Stable and efficient perovskite solar cells via hydrogen bonding and coordination

The instability of perovskite solar cells (PSCs) is primarily caused by the unavoidable ion migration in the perovskite layer. Ion migration and accumulation influence the properties of perovskite and functional layers, resulting in severely degraded device performance. Herein, we introduced an n-type, low optical gap-conjugated organic molecule (i.e., COTIC-4F or COTIC-4Cl) to serve as the perovskite photoactive layer in a perovskite precursor solution for broadening the near-infrared spectral response and enhancing the efficiency of PSCs. Various characterization studies have determined that COTIC-4F forms hydrogen bonds with perovskites, thereby remarkably enhancing the anchoring ability of MA(+), suppressing ion migration, and reducing photocurrent hysteresis.

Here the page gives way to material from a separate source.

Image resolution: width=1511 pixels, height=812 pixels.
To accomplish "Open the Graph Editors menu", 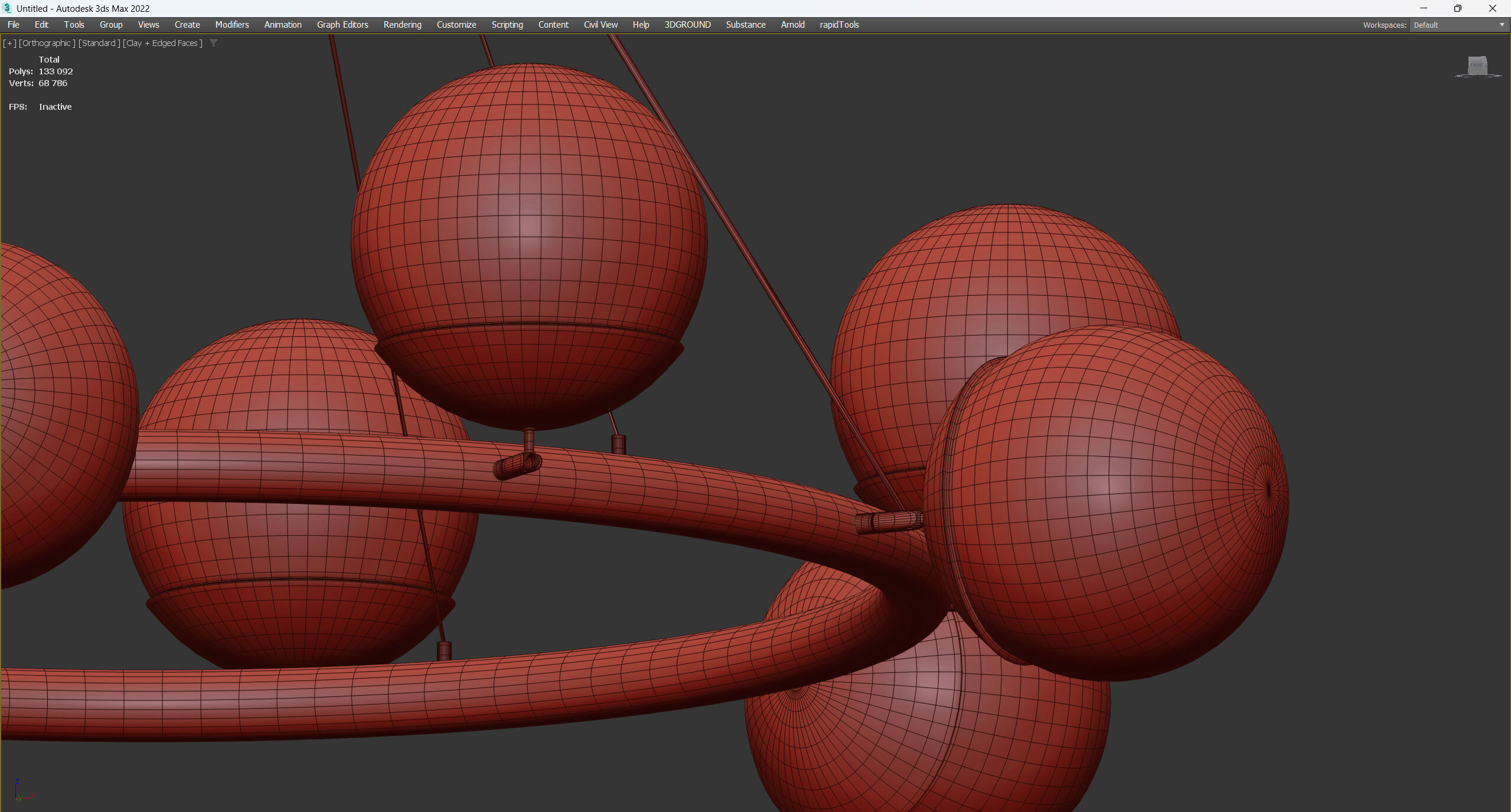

Meanwhile, the carbonyl (C=O) group of COTIC-4F and COTIC-4Cl can donate a lone electron pair to passivate the Pb trap, avoiding possible carrier recombination. The COTIC-4F- and COTIC-4Cl-treated perovskite films exhibit an optical response in the near-infrared region and an excellent morphology. Through ultraviolet photoelectron spectroscopy, it has been determined that COTIC-4F can facilitate more charge transfer than COTIC-4Cl, which results in a larger photocurrent from the PSCs. The PSCs of the COTIC-4F-treated perovskite films demonstrate a maximum power conversion efficiency of 21.72%. They exhibit a high fill factor of 82.02% and possess long-term stability under an air atmosphere.

Automated summary

An n-type organic molecule is introduced to enhance the efficiency and stability of perovskite solar cells. The organic molecule forms hydrogen bonds with perovskites, suppressing ion migration and passivating traps in the perovskite layer. The treated perovskite films demonstrate high power conversion efficiency, fill factor, and long-term stability.